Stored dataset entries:
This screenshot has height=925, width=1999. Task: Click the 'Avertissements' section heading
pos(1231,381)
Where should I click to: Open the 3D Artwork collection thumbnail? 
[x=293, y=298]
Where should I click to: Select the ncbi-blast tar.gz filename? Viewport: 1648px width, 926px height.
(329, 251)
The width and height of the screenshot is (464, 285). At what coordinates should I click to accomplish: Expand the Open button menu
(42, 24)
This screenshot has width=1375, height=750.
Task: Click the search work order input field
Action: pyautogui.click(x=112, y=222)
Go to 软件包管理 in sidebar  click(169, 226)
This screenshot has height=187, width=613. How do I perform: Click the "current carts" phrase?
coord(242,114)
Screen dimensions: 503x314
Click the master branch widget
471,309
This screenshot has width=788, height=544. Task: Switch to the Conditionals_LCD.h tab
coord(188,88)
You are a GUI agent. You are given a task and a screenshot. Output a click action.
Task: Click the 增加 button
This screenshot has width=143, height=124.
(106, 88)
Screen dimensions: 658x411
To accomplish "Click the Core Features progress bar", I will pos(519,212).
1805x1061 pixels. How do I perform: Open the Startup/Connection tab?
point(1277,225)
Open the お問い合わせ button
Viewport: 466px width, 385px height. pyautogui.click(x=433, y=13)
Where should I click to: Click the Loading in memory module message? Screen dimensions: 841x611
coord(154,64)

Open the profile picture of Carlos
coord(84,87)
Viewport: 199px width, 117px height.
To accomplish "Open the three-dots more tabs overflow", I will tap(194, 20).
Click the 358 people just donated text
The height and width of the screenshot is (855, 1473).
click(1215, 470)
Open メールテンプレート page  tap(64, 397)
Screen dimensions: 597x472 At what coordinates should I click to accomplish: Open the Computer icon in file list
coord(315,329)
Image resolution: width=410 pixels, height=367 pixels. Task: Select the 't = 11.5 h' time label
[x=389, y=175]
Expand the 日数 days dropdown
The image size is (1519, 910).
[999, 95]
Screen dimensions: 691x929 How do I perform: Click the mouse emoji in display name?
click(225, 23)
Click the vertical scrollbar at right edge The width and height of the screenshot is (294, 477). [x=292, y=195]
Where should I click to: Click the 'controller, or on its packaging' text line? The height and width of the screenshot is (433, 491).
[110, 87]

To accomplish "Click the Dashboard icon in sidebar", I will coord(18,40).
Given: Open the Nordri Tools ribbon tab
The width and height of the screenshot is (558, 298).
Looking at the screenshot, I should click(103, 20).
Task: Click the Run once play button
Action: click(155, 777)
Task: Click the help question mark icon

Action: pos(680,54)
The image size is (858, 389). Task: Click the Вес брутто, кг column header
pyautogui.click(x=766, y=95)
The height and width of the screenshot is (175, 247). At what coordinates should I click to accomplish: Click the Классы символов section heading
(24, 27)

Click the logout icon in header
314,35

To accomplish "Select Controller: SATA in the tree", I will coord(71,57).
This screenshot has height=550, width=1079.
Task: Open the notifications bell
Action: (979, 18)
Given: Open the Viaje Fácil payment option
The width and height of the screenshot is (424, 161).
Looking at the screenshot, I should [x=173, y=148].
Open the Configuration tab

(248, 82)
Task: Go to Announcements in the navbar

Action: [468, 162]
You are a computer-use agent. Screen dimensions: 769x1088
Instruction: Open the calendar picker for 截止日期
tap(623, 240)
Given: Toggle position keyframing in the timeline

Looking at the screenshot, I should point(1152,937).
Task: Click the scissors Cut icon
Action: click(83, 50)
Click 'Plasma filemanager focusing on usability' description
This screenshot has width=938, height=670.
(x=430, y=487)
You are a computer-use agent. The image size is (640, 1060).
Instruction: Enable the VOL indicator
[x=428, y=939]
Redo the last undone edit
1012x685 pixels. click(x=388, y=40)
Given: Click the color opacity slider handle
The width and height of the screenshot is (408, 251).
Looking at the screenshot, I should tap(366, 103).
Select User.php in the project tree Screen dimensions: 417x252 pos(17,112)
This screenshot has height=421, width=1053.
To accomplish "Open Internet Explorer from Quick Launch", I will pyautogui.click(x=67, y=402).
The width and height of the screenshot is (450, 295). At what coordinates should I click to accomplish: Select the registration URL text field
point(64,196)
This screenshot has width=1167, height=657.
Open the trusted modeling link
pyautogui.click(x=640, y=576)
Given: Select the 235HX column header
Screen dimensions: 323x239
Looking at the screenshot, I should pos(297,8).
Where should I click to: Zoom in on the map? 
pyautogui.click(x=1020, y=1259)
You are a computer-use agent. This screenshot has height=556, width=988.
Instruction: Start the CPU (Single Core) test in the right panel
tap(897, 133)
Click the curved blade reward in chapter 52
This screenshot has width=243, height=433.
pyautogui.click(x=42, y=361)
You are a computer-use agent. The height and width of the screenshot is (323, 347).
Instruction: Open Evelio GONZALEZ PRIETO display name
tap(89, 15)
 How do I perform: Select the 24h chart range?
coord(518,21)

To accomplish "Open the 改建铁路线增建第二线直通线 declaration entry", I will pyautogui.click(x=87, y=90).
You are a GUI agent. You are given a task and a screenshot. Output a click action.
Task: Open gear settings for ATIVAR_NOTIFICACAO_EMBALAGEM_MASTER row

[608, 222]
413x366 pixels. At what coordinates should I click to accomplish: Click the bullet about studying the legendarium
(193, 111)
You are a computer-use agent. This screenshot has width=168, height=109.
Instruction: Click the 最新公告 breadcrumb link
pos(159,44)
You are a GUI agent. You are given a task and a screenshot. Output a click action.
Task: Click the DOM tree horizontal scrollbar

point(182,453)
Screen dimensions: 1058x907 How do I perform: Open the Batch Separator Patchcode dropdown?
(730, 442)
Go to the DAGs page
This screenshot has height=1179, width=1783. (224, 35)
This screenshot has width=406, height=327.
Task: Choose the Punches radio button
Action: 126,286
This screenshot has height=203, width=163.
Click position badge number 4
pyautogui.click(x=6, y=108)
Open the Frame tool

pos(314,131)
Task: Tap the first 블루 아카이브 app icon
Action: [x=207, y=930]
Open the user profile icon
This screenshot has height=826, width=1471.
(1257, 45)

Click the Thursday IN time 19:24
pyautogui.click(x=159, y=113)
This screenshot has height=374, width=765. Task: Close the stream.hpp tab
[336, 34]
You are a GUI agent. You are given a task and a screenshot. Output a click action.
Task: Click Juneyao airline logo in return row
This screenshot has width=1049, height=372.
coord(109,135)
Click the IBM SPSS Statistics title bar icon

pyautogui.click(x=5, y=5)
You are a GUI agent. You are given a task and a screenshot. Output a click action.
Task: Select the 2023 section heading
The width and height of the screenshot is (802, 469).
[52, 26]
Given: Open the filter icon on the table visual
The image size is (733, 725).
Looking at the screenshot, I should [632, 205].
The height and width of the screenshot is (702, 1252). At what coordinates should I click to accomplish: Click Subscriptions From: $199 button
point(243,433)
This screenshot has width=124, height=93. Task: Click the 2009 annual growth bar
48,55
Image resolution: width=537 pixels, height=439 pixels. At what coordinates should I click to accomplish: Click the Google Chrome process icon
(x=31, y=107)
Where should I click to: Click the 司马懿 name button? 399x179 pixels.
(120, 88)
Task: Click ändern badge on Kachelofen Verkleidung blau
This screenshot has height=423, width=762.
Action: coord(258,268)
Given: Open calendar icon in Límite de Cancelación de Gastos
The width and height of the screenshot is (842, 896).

Written request: Reproduce word for word the part of the entries that begins with the line containing "Expand the 日数 days dropdown" and ends with the line containing "I will coord(18,40).", including both of those lines.

Finished task:
Expand the 日数 days dropdown
The image size is (1519, 910).
[999, 95]
Screen dimensions: 691x929 How do I perform: Click the mouse emoji in display name?
click(225, 23)
Click the vertical scrollbar at right edge The width and height of the screenshot is (294, 477). [x=292, y=195]
Where should I click to: Click the 'controller, or on its packaging' text line? The height and width of the screenshot is (433, 491).
[110, 87]

To accomplish "Click the Dashboard icon in sidebar", I will coord(18,40).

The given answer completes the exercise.